On Mon, 16 Feb 2015 22:44:31 +0000
"Dumitrescu, Cristian" <cristian.dumitrescu-ral2JQCrhuEAvxtiuMwx3w@public.gmane.org> wrote:

> Hi Stephen,
> 
> Sorry, NACK.
> 
> 1. Overflow issue
> As you declare cycles_per_byte as uint32_t, for a CPU frequency of 2-3 GHz, the line of code below results in overflow:
> 	port->cycles_per_byte = (rte_get_tsc_hz() << RTE_SCHED_TIME_SHIFT) / params->rate;
> Therefore, there is most likely a significant accuracy loss, which might result in more packets allowed to go out than it should.

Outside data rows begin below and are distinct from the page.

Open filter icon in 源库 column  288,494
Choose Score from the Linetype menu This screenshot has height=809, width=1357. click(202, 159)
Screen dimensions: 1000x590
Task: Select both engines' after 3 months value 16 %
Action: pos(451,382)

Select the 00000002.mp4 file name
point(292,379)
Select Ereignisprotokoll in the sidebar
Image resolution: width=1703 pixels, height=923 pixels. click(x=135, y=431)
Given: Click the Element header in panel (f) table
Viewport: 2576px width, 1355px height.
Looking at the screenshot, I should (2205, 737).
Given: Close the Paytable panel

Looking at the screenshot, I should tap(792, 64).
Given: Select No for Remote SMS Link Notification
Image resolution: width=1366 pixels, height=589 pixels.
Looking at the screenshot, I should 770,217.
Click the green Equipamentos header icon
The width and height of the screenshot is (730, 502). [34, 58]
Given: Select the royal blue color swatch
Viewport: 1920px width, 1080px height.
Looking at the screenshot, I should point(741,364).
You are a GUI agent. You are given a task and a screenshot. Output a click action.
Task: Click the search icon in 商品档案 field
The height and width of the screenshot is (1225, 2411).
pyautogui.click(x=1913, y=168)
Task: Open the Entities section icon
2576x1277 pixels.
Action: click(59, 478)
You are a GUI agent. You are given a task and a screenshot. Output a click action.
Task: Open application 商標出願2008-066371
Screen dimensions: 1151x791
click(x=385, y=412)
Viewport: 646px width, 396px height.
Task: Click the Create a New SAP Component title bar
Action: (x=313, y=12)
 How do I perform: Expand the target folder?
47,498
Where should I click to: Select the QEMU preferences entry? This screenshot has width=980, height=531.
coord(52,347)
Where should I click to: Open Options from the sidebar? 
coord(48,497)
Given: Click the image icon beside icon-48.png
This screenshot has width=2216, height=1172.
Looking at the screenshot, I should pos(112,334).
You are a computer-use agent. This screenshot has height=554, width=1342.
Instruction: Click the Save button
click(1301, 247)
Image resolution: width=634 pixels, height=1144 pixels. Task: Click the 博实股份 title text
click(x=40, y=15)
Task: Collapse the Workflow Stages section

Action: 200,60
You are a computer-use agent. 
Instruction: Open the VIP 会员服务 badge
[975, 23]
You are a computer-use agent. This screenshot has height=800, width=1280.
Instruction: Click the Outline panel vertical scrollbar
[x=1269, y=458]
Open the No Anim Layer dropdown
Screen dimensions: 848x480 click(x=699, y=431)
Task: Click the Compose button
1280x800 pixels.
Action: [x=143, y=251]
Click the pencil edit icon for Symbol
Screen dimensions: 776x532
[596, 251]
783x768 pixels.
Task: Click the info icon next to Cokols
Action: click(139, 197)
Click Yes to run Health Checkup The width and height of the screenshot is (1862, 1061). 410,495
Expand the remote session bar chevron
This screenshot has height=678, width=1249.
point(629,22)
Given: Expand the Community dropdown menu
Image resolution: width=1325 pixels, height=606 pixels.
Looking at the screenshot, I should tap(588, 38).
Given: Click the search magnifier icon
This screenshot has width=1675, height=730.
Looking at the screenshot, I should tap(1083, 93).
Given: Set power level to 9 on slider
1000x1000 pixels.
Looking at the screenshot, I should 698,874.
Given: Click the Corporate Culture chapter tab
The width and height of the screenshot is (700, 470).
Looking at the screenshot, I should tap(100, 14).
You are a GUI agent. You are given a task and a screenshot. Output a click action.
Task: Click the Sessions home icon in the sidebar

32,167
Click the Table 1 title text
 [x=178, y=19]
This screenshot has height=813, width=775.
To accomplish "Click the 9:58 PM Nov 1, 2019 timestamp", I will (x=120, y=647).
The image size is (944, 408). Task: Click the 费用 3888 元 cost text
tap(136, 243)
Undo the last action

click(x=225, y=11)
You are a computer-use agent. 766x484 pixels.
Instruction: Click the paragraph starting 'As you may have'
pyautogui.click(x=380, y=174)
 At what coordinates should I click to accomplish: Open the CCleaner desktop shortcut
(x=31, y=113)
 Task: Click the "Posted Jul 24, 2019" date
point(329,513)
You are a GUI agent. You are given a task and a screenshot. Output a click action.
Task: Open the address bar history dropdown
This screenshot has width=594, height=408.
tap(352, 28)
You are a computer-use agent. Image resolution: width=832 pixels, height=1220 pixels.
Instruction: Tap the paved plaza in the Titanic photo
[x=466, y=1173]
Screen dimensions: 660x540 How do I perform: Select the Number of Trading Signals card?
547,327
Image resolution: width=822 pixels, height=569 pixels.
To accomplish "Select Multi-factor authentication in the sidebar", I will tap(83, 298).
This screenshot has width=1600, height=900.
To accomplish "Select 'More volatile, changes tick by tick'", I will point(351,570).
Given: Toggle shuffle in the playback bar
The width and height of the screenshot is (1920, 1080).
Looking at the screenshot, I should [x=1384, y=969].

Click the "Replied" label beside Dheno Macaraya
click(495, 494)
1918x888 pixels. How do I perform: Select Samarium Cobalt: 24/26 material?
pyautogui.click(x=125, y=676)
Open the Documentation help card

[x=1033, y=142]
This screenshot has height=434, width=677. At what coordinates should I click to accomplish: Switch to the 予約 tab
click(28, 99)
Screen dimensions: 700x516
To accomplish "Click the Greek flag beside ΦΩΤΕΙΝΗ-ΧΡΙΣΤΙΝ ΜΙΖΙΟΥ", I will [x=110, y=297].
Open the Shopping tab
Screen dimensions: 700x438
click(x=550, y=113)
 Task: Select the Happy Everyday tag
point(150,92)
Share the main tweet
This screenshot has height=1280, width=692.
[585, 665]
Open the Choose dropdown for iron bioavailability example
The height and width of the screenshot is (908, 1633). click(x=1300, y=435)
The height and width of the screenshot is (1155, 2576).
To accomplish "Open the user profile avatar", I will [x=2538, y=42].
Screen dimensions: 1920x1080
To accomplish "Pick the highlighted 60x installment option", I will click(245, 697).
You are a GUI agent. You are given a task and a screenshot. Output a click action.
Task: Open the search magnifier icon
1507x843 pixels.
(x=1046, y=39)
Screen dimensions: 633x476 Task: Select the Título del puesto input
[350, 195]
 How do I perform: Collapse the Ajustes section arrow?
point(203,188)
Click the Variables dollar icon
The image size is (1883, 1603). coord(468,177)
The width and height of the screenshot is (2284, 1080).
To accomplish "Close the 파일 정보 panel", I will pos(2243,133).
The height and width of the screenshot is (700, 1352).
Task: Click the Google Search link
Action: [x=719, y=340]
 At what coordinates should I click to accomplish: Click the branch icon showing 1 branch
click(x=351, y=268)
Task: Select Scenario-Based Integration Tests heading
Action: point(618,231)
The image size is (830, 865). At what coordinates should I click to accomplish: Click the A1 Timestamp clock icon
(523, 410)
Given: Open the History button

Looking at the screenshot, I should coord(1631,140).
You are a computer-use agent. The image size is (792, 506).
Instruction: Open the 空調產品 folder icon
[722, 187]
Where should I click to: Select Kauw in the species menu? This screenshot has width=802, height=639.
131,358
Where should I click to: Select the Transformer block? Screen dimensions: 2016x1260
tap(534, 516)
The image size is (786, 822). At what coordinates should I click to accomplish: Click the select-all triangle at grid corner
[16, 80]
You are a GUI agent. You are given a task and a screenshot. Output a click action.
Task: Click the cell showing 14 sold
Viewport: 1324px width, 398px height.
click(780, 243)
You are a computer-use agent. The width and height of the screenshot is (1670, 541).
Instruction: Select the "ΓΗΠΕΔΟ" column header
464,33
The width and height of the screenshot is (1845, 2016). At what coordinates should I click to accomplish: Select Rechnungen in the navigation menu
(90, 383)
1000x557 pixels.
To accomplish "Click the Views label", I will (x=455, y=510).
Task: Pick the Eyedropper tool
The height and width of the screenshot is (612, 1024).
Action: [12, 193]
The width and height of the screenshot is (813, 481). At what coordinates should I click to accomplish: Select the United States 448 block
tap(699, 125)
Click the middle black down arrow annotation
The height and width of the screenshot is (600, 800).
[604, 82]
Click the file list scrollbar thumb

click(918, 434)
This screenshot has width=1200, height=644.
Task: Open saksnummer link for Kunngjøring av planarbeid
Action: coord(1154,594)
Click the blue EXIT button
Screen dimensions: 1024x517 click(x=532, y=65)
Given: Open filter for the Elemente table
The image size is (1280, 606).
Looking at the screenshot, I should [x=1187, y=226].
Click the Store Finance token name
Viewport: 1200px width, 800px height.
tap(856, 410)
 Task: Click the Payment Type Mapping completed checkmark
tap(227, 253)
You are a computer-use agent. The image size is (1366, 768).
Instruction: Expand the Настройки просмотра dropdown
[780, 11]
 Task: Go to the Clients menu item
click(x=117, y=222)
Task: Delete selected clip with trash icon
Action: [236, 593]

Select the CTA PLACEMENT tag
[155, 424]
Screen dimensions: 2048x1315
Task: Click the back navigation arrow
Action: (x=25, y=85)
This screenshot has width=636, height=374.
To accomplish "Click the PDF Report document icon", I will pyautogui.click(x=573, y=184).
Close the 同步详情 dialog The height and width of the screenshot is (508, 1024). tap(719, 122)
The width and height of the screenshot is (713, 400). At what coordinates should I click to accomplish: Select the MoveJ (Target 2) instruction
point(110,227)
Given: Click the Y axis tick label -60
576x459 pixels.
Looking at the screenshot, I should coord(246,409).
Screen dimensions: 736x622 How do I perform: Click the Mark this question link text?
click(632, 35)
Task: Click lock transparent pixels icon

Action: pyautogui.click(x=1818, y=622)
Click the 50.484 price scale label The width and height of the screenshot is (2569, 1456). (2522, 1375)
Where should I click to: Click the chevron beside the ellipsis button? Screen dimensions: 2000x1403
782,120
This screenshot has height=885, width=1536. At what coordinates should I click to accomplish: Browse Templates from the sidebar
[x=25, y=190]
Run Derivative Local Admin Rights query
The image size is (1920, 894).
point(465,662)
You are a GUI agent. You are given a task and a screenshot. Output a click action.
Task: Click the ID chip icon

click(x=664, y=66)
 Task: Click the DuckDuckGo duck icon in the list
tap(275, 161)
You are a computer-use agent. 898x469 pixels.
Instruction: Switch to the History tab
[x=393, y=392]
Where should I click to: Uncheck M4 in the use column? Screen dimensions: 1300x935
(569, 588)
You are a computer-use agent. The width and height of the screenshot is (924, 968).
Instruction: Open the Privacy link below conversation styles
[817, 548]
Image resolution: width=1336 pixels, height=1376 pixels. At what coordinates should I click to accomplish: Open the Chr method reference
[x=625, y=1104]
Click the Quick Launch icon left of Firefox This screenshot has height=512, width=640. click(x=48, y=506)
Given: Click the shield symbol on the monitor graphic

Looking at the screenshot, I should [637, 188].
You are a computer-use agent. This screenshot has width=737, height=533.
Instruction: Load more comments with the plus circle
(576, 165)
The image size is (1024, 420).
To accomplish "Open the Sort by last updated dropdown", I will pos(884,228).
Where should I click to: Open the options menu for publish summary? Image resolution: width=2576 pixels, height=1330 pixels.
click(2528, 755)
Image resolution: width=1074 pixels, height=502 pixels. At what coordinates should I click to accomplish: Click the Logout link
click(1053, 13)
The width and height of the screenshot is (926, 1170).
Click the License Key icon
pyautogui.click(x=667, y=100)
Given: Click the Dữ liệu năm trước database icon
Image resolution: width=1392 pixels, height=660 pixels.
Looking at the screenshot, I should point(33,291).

The tsc shifted is still 64 bits.
and rate is 32 bits bytes/sec.

I chose scale such that
if clock = 3 Ghz
then min rate = 715 bytes/sec =  5722 bits/sec

> 2. Integer division has a higher cost than floating point division
> My understanding is we are considering a performance improvement by replacing the double precision floating point division in:
> 	double bytes_diff = ((double) cycles_diff) / port->cycles_per_byte;
> with an integer division:
> 	uint64_t bytes_diff = (cycles_diff << RTE_SCHED_TIME_SHIFT) / port->cycles_per_byte;
> I don't think this is going to have the claimed benefit, as acording to "Intel 64 and IA-32 Architectures Optimization  Reference Manual" (Appendix C), the latency of the integer division instruction is significantly bigger than the latency of integer division:
> 	Instruction FDIV double precision: latency = 38-40 cycles
> 	Instruction IDIV: latency = 56 - 80 cycles

I observed that performance when from 5Gbit/sec to 10Gbit/sec.
Mostly because the floating point engages more instruction units and does not
pipeline. Cycle count is not everything.  This was on Ivy Bridge processor.


> 3. Alternative
> I hear though your suggestion about replacing the floating point division with a more performant construction. One suggestion would be to replace it with an integer multiplication followed by a shift right, probably by using a uint64_t bytes_per_cycle_scaled_up (the inverse of cycles_per_bytes). I need to prototype this code myself. Would you be OK to look into providing an alternative implementation?
>

I looked into multiplative integer method, and will do it in future. But it has
more scaling issues since it would require that the values both be 32 bits.